**INSTRUCTIONS TO FOLLOW**
Return every one of the entries below, line for line, with no changes.

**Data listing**

>> start

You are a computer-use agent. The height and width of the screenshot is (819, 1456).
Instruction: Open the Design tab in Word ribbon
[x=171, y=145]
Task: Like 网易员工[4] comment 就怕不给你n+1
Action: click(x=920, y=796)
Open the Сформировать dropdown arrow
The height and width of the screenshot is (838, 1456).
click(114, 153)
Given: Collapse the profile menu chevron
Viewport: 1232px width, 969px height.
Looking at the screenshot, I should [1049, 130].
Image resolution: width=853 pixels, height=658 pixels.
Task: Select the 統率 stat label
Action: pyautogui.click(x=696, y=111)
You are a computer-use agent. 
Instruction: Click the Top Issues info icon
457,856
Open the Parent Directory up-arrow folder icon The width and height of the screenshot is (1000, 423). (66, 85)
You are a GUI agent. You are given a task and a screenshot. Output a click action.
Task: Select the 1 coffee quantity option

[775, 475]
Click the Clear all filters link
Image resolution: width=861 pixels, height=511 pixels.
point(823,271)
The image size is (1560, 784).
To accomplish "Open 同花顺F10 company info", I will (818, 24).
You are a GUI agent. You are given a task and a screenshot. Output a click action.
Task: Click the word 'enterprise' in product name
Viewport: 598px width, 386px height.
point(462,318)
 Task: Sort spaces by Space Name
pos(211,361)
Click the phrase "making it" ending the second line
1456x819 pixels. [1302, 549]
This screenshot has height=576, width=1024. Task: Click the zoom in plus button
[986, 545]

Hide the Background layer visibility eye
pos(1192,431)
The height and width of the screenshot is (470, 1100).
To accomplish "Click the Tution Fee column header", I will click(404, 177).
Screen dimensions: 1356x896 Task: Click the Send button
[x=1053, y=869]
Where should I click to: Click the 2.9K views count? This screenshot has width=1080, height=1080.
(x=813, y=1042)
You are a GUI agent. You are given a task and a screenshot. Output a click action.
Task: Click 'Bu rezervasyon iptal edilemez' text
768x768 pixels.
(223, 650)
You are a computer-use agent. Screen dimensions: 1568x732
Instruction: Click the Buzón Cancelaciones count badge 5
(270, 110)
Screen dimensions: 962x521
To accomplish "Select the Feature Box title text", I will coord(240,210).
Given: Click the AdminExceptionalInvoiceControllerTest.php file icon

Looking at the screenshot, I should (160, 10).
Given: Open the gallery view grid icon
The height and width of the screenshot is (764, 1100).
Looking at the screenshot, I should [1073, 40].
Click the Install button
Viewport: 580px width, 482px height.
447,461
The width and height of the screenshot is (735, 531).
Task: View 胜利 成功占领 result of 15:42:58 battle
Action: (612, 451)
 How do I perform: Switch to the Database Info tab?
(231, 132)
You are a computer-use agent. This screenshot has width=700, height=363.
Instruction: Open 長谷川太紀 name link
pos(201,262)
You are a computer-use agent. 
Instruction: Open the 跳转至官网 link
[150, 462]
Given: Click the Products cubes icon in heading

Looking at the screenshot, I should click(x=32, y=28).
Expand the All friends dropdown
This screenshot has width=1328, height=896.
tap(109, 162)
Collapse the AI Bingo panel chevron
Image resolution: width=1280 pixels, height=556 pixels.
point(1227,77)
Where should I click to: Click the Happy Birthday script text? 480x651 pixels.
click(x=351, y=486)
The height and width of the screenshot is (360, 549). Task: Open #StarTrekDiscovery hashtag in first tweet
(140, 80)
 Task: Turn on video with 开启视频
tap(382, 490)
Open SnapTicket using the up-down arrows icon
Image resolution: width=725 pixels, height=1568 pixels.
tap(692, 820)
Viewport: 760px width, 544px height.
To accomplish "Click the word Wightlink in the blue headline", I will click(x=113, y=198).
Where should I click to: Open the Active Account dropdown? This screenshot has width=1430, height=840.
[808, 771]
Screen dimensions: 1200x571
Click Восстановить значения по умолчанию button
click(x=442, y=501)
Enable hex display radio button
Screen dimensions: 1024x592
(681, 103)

>> end

**ANSWER FOR THE TASK**
You are a computer-use agent. The height and width of the screenshot is (819, 1456).
Instruction: Open the Design tab in Word ribbon
[x=171, y=145]
Task: Like 网易员工[4] comment 就怕不给你n+1
Action: click(x=920, y=796)
Open the Сформировать dropdown arrow
The height and width of the screenshot is (838, 1456).
click(114, 153)
Given: Collapse the profile menu chevron
Viewport: 1232px width, 969px height.
Looking at the screenshot, I should [1049, 130].
Image resolution: width=853 pixels, height=658 pixels.
Task: Select the 統率 stat label
Action: pyautogui.click(x=696, y=111)
You are a computer-use agent. 
Instruction: Click the Top Issues info icon
457,856
Open the Parent Directory up-arrow folder icon The width and height of the screenshot is (1000, 423). (66, 85)
You are a GUI agent. You are given a task and a screenshot. Output a click action.
Task: Select the 1 coffee quantity option

[775, 475]
Click the Clear all filters link
Image resolution: width=861 pixels, height=511 pixels.
point(823,271)
The image size is (1560, 784).
To accomplish "Open 同花顺F10 company info", I will (818, 24).
You are a GUI agent. You are given a task and a screenshot. Output a click action.
Task: Click the word 'enterprise' in product name
Viewport: 598px width, 386px height.
point(462,318)
 Task: Sort spaces by Space Name
pos(211,361)
Click the phrase "making it" ending the second line
1456x819 pixels. [1302, 549]
This screenshot has height=576, width=1024. Task: Click the zoom in plus button
[986, 545]

Hide the Background layer visibility eye
pos(1192,431)
The height and width of the screenshot is (470, 1100).
To accomplish "Click the Tution Fee column header", I will click(404, 177).
Screen dimensions: 1356x896 Task: Click the Send button
[x=1053, y=869]
Where should I click to: Click the 2.9K views count? This screenshot has width=1080, height=1080.
(x=813, y=1042)
You are a GUI agent. You are given a task and a screenshot. Output a click action.
Task: Click 'Bu rezervasyon iptal edilemez' text
768x768 pixels.
(223, 650)
You are a computer-use agent. Screen dimensions: 1568x732
Instruction: Click the Buzón Cancelaciones count badge 5
(270, 110)
Screen dimensions: 962x521
To accomplish "Select the Feature Box title text", I will coord(240,210).
Given: Click the AdminExceptionalInvoiceControllerTest.php file icon

Looking at the screenshot, I should (160, 10).
Given: Open the gallery view grid icon
The height and width of the screenshot is (764, 1100).
Looking at the screenshot, I should [1073, 40].
Click the Install button
Viewport: 580px width, 482px height.
447,461
The width and height of the screenshot is (735, 531).
Task: View 胜利 成功占领 result of 15:42:58 battle
Action: (612, 451)
 How do I perform: Switch to the Database Info tab?
(231, 132)
You are a computer-use agent. This screenshot has width=700, height=363.
Instruction: Open 長谷川太紀 name link
pos(201,262)
You are a computer-use agent. 
Instruction: Open the 跳转至官网 link
[150, 462]
Given: Click the Products cubes icon in heading

Looking at the screenshot, I should click(x=32, y=28).
Expand the All friends dropdown
This screenshot has width=1328, height=896.
tap(109, 162)
Collapse the AI Bingo panel chevron
Image resolution: width=1280 pixels, height=556 pixels.
point(1227,77)
Where should I click to: Click the Happy Birthday script text? 480x651 pixels.
click(x=351, y=486)
The height and width of the screenshot is (360, 549). Task: Open #StarTrekDiscovery hashtag in first tweet
(140, 80)
 Task: Turn on video with 开启视频
tap(382, 490)
Open SnapTicket using the up-down arrows icon
Image resolution: width=725 pixels, height=1568 pixels.
tap(692, 820)
Viewport: 760px width, 544px height.
To accomplish "Click the word Wightlink in the blue headline", I will click(x=113, y=198).
Where should I click to: Open the Active Account dropdown? This screenshot has width=1430, height=840.
[808, 771]
Screen dimensions: 1200x571
Click Восстановить значения по умолчанию button
click(x=442, y=501)
Enable hex display radio button
Screen dimensions: 1024x592
(681, 103)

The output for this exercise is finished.